State how many rows contain the word "screenshot", giving only the number.

Stored rows →
══════
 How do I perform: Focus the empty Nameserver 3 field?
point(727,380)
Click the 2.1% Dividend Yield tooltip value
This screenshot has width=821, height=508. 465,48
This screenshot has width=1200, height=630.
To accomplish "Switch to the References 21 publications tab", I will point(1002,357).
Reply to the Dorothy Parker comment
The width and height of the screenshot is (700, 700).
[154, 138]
══════
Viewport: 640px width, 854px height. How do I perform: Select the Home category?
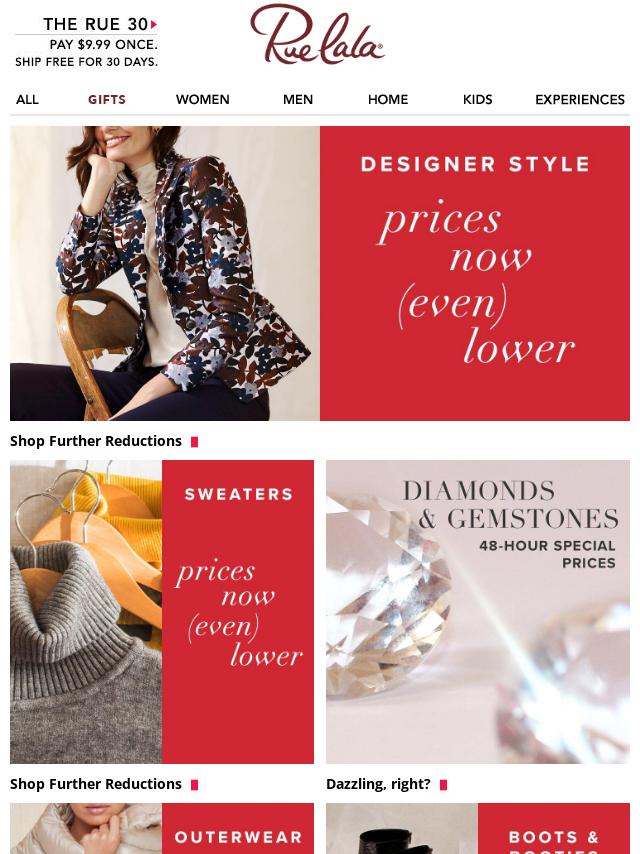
══════
Reply to the exercise → 3